Give back, unchanged, the line containing "The width and height of the screenshot is (1017, 431)." and every line after it up to the end of the listing.

### MATERIAL FOR THIS TASK:
>>>

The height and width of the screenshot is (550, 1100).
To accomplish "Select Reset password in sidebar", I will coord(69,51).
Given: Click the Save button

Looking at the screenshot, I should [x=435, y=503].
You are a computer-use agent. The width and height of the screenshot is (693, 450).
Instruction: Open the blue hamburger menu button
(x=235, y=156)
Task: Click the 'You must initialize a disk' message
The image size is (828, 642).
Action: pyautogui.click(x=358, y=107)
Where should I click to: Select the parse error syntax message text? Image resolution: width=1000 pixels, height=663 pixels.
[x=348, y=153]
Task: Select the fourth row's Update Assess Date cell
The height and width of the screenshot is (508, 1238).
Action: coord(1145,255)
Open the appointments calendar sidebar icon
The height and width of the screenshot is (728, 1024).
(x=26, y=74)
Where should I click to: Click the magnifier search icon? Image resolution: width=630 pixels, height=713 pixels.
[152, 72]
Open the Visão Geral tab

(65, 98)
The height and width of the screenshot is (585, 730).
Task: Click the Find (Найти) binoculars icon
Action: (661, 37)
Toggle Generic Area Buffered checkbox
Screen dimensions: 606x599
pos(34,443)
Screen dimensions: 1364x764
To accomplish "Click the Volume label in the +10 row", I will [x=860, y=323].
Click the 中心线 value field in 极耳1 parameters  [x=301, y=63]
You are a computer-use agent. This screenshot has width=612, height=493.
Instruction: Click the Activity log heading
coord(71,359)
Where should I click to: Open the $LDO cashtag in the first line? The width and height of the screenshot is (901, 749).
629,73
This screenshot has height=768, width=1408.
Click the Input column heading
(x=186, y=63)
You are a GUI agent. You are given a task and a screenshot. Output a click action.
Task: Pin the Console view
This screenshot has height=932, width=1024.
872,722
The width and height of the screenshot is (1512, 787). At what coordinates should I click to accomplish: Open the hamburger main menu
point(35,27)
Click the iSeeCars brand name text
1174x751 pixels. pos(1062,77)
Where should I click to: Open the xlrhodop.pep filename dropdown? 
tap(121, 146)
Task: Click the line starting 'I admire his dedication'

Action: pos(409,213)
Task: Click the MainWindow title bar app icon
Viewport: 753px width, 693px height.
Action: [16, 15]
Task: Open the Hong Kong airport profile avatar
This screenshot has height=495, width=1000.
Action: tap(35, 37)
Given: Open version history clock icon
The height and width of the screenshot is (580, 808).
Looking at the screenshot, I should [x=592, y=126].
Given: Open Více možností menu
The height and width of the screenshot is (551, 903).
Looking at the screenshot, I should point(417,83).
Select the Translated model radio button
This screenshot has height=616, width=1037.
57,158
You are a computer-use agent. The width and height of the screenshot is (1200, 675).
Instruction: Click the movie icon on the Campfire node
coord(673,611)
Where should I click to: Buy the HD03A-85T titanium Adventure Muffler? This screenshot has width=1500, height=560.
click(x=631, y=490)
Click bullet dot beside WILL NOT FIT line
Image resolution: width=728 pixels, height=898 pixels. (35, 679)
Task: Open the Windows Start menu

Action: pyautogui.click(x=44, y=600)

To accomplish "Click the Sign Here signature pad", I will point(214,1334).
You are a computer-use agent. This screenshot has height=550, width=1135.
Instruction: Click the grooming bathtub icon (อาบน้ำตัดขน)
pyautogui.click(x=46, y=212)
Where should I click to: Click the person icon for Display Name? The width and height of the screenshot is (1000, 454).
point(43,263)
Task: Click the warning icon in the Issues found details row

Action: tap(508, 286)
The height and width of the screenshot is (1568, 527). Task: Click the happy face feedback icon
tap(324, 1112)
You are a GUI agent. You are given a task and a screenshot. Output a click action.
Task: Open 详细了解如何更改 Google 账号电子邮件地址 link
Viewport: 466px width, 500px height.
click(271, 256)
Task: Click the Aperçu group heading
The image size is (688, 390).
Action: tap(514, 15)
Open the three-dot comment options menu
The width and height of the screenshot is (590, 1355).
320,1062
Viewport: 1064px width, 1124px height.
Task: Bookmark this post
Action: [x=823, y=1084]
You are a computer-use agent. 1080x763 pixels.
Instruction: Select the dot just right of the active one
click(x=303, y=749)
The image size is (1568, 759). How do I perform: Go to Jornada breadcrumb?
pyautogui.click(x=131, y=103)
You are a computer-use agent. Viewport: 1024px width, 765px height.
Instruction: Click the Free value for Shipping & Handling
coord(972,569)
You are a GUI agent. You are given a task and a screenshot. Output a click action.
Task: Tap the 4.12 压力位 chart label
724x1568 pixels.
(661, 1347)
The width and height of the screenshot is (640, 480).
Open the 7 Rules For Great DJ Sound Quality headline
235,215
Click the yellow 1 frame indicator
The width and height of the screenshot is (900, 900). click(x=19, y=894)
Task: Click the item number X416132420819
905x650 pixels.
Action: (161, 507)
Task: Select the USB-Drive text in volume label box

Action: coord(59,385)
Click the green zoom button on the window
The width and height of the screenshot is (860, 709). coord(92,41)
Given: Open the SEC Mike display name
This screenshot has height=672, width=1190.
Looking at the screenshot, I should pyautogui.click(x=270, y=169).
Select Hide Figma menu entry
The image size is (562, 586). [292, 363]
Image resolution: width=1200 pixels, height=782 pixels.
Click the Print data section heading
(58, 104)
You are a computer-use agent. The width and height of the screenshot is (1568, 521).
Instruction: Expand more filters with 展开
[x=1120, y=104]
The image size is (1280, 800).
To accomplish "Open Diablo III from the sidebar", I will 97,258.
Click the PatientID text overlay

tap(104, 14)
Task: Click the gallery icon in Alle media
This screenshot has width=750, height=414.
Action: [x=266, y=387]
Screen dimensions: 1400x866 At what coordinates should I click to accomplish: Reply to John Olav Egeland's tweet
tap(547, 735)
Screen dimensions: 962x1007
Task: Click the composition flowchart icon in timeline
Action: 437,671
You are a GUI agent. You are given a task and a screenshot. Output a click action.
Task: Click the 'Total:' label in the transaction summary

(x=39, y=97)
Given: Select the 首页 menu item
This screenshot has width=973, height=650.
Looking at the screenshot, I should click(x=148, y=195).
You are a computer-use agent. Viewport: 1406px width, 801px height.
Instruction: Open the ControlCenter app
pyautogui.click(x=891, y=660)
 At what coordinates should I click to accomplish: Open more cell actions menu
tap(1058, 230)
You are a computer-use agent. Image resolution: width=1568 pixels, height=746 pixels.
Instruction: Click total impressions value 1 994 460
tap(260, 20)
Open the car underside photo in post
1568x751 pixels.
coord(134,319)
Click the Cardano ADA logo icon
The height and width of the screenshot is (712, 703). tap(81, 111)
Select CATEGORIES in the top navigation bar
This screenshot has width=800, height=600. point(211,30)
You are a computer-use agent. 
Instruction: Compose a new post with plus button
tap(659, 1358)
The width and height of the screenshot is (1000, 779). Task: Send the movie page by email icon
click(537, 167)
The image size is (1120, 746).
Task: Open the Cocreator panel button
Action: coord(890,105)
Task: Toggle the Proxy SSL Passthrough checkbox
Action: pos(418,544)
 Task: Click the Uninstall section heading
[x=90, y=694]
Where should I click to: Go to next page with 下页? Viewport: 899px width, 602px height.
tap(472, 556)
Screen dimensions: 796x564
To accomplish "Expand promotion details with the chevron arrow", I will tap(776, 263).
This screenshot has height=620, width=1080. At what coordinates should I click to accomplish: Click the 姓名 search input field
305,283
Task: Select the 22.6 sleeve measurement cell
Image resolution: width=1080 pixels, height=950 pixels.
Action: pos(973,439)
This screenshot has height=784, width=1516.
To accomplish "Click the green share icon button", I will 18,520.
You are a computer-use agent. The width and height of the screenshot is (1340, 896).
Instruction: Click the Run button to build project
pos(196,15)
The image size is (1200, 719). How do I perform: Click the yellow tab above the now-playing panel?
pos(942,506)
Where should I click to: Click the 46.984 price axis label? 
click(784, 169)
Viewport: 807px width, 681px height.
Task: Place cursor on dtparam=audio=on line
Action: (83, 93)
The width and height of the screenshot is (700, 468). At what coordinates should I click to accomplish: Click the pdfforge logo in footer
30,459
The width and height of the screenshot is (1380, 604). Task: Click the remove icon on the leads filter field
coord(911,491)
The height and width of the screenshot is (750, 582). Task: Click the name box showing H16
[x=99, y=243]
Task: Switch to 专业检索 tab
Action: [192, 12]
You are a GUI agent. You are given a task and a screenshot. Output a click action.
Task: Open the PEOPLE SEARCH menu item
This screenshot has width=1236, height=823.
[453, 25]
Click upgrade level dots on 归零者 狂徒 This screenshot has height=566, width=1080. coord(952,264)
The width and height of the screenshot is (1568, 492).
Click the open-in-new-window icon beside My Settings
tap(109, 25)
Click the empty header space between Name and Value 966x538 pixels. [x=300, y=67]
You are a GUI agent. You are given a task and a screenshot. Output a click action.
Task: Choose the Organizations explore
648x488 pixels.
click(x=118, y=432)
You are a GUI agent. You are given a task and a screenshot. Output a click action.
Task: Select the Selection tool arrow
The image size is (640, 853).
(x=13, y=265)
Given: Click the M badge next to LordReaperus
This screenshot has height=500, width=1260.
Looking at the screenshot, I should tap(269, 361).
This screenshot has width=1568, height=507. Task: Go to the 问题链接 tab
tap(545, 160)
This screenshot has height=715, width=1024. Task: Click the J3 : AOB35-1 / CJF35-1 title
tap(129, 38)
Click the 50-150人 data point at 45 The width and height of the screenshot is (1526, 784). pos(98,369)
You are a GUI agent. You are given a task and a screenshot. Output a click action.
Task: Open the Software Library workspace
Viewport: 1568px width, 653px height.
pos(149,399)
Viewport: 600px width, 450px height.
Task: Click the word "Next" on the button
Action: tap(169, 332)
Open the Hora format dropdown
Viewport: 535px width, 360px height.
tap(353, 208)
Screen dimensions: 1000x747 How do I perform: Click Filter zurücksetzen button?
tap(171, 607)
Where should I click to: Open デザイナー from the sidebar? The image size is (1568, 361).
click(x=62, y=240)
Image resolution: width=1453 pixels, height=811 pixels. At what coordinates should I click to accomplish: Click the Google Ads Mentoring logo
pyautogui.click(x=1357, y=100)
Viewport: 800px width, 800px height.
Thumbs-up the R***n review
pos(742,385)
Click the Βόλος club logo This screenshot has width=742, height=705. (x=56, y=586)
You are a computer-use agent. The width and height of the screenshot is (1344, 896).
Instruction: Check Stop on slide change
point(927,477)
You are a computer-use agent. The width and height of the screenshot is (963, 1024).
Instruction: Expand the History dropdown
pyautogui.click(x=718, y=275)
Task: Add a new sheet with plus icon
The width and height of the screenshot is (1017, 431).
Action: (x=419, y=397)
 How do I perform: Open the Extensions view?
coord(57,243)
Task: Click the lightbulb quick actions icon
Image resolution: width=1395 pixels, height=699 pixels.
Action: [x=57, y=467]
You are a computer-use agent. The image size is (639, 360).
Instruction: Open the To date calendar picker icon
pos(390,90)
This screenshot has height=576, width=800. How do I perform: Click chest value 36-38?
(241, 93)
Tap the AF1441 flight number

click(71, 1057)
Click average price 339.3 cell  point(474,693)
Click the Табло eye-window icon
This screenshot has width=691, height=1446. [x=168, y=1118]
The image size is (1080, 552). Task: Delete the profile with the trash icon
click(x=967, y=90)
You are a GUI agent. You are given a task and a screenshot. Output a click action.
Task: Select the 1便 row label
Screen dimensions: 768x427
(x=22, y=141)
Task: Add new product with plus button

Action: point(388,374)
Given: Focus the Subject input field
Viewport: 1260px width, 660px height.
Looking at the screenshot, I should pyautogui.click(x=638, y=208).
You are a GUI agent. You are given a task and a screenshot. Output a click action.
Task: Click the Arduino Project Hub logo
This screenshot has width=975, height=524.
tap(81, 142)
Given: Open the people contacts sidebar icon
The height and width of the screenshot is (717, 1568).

<<<

### RESULT:
The width and height of the screenshot is (1017, 431).
Action: (x=419, y=397)
 How do I perform: Open the Extensions view?
coord(57,243)
Task: Click the lightbulb quick actions icon
Image resolution: width=1395 pixels, height=699 pixels.
Action: [x=57, y=467]
You are a computer-use agent. The image size is (639, 360).
Instruction: Open the To date calendar picker icon
pos(390,90)
This screenshot has height=576, width=800. How do I perform: Click chest value 36-38?
(241, 93)
Tap the AF1441 flight number

click(71, 1057)
Click average price 339.3 cell  point(474,693)
Click the Табло eye-window icon
This screenshot has width=691, height=1446. [x=168, y=1118]
The image size is (1080, 552). Task: Delete the profile with the trash icon
click(x=967, y=90)
You are a GUI agent. You are given a task and a screenshot. Output a click action.
Task: Select the 1便 row label
Screen dimensions: 768x427
(x=22, y=141)
Task: Add new product with plus button

Action: point(388,374)
Given: Focus the Subject input field
Viewport: 1260px width, 660px height.
Looking at the screenshot, I should pyautogui.click(x=638, y=208).
You are a GUI agent. You are given a task and a screenshot. Output a click action.
Task: Click the Arduino Project Hub logo
This screenshot has width=975, height=524.
tap(81, 142)
Given: Open the people contacts sidebar icon
The height and width of the screenshot is (717, 1568).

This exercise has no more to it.